Kinetics of OH radical reactions with dibenzo-p-dioxin and selected chlorinated dibenzo-p-dioxins

The pulsed laser photolysis/pulsed laser-induced fluorescence (PLP/PLIF) technique has been applied to obtain rate coefficients for OH + dioxin (DD) (k1), OH + 2-chlorodibenzo-p-dioxin (2-CDD) (k2), OH + 2,3-dichlorodibenzo-p-dioxin (2,3-DCDD) (k3), OH + 2,7-dichlorodibenzo-p-dioxin (2,7-DCDD) (k4), OH + 2,8-dichlorodibenzo-p-dioxin (2,8-DCDD) (k5), OH + 1,2,3,4-tetrachlorodibenzo-p-dioxin (1,2,3,4-TCDD) (k6), and OH + octachlorodibenzo-p-dioxin (OCDD) (k7) over an extended range of temperature.
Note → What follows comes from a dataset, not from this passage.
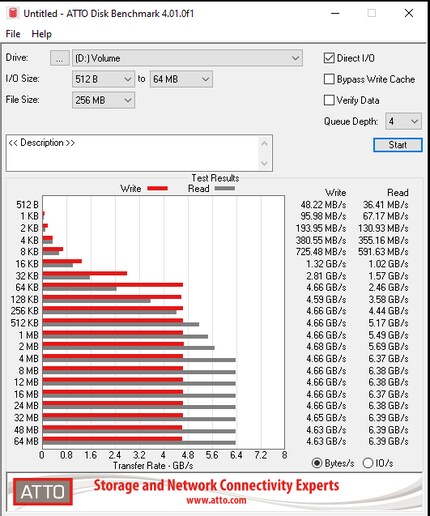Enable the Verify Data checkbox

tap(329, 100)
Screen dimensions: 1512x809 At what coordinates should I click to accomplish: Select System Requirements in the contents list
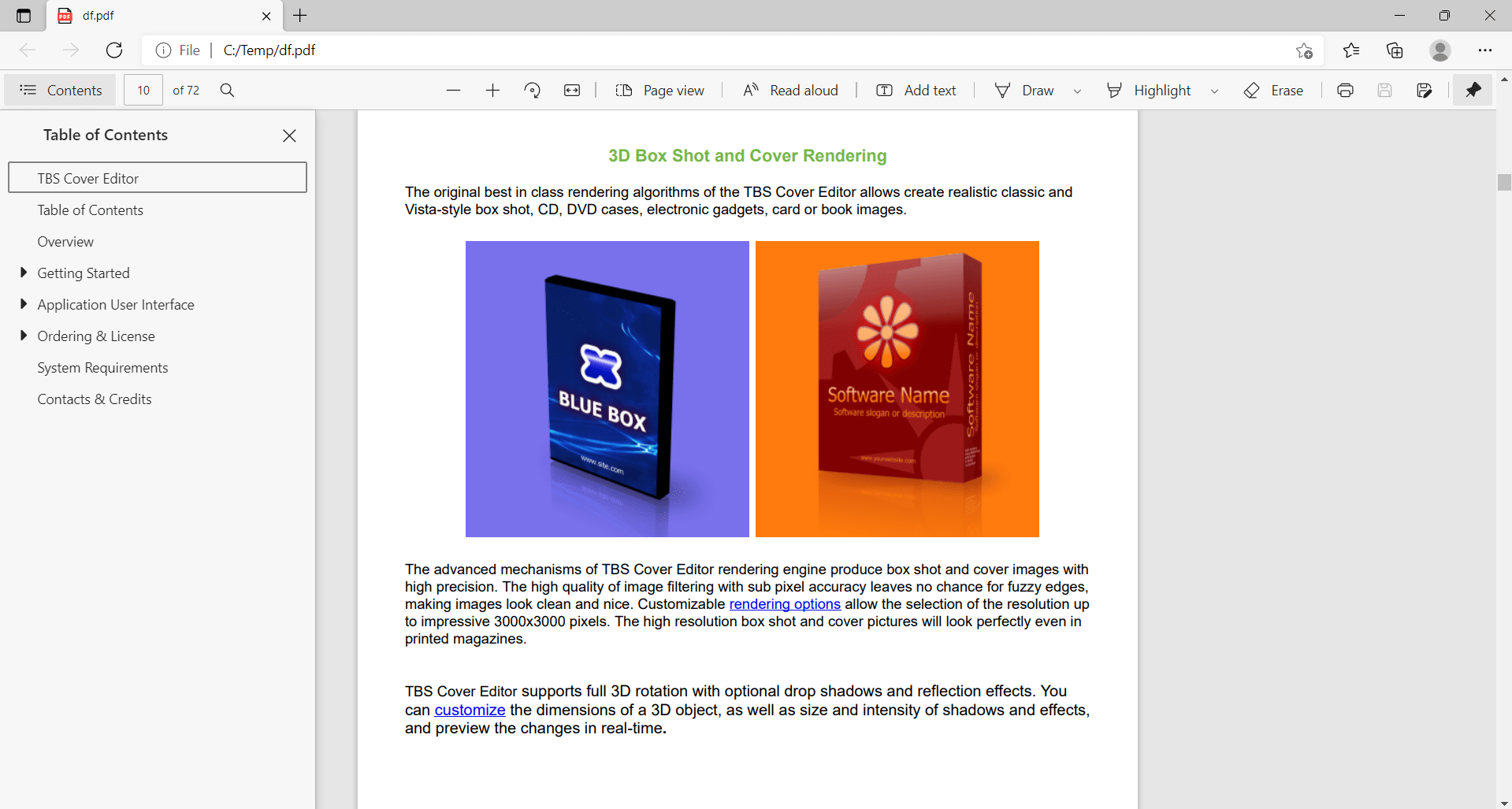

The atmospheric pressure (740 ± 10 Torr) rate measurements are characterized by the following Arrhenius parameters (in units of cm3 molecule−1 s−1, error limits are 1σ):k1(326-907K)=(1.70±0.22)×10-12exp(979±55)/T,k2(346-905K)=(2.79±0.27)×10-12exp(784±54)/T,k3(400-927K)=(1.83±0.19)×10-12exp(742±67)/T,k4(390-769K)=(1.10±0.10)×10-12exp(569±53)/T,k5(379-931K)=(1.02±0.10)×10-12exp(580±68)/T,k6(409-936K)=(1.66±0.38)×10-12exp(713±114)/T,k7(514-928K)=(3.18±0.54)×10-11exp(-667±115)/T.The overall uncertainty in the measurements, taking into account systematic errors dominated by uncertainty in the substrate reactor concentration, range from a factor of 2 for DD, 2-CDD, 2,3-DCDD, 2,7-DCDD, and 2,8-DCDD to ± a factor of 4 for 1,2,3,4-TCDD and OCDD. Negative activation energies characteristic of an OH addition mechanism were observed for k1-k6. k7 exhibited a positive activation energy. Cl substitution was found to reduce OH reactivity, as observed in prior studies at lower temperatures. At elevated temperatures (500 K < T < 500 K), there was no experimental evidence for a change in reaction mechanism from OH addition to H abstraction. Theoretical calculations suggest that H abstraction will dominate OH reactivity for most if not all dioxins (excluding OCDD) at combustion temperatures (>1000 K). For OCDD, the dominant reaction mechanism at all temperatures is OH addition followed by Cl elimination.